Dans la salle de presse comble, Etienne Cendrier a rongé son frein, avant d’interpeller directement les responsables de l’expertise collective : « Depuis 2009, on vous demande de faire des études sanitaires sur la 4G. Vous n’avez pas réagi ! Résultat : la population va encore jouer les cobayes », a accusé le porte-parole de l’association Robin des Toits. Marc Mortureux, directeur général de l’Anses, a indirectement reconnu que son agence aurait pu se mobiliser plus en amont sur la 4G, pour avoir une chance d’être entendue. Il est désormais un peu tard pour cela : « De toute évidence, on est entré dans une phase de développement commercial [de la 4G] », a-t-il admis avant de prononcer ce quasi aveu d’impuissance : « Notre rôle est d’émettre des recommandations. »

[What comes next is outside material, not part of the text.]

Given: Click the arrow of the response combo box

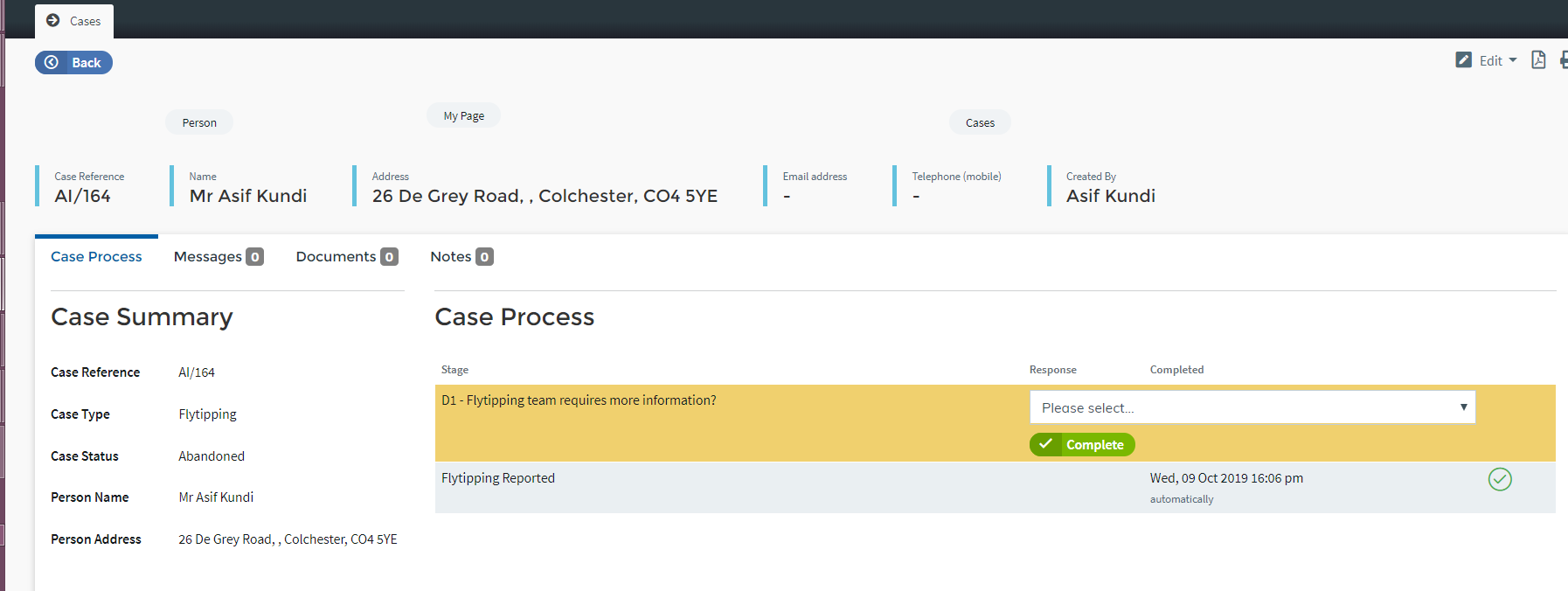Looking at the screenshot, I should (x=1463, y=407).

Au final, pour Etienne Cendrier, ce nouvel avis est « plus politique que scientifique. En fait, il accompagne le développement commercial de la 4G. On dit qu’il faut faire toujours plus d’études, ce qui repousse la prise de décision, et pendant ce temps le commerce se développe », constate-t-il, amer, pour Terra eco. Pourtant, d’après une étude Prixtel et Ipsos rendue publique au début du mois d’octobre, 74% des Français ne sont pas intéressés par une offre 4G. Ils ne veulent pas payer plus cher leur forfait, et ne voient pas ce que cela pourrait leur apporter. D’après la Fédération française des télécoms au contraire, « les réseaux 4G, qui sont en cours de déploiement, apportent des services mobiles à très haut débit, facteur d’innovation, de croissance, d’attractivité des territoires et de compétitivité des entreprises ». Il y a comme de la friture sur la ligne...
… une dizaine d’effets sanitaires potentiels ont été relevés par les experts de l’Anses. Le niveau de preuve apparaît toutefois trop « limité » pour que le lien de cause (radiofréquences) à effet (maladies) soit avéré. Quoiqu’il en soit, les études épluchées ont montré que les radiofréquences peuvent augmenter le risque de tumeur cérébrale, sur le long terme, pour les utilisateurs intensifs (30 minutes par jour seulement !) du portable sans oreillettes. L’expertise fait aussi apparaître des effets biologiques concernant le sommeil (augmentation du nombre de périodes de sommeil paradoxal), la fertilité mâle ou les performances cognitives. Les radiofréquences peuvent également provoquer un stress oxydant des cellules, voire enclencher une apoptose (les cellules s’auto-détruisent). Ces risques sont amoindris quand on a recours à un kit mains libres, quand on choisit un téléphone avec un DAS (débit d’absorption spécifique) le plus faible possible et qu’on réduit l’exposition des enfants. L’Anses rendra d’ailleurs un avis sur l’exposition des enfants aux radiofréquences au début de l’année 2014 et se penchera dès la fin de l’année 2013 sur le cas spécifique des électrohypersensibles.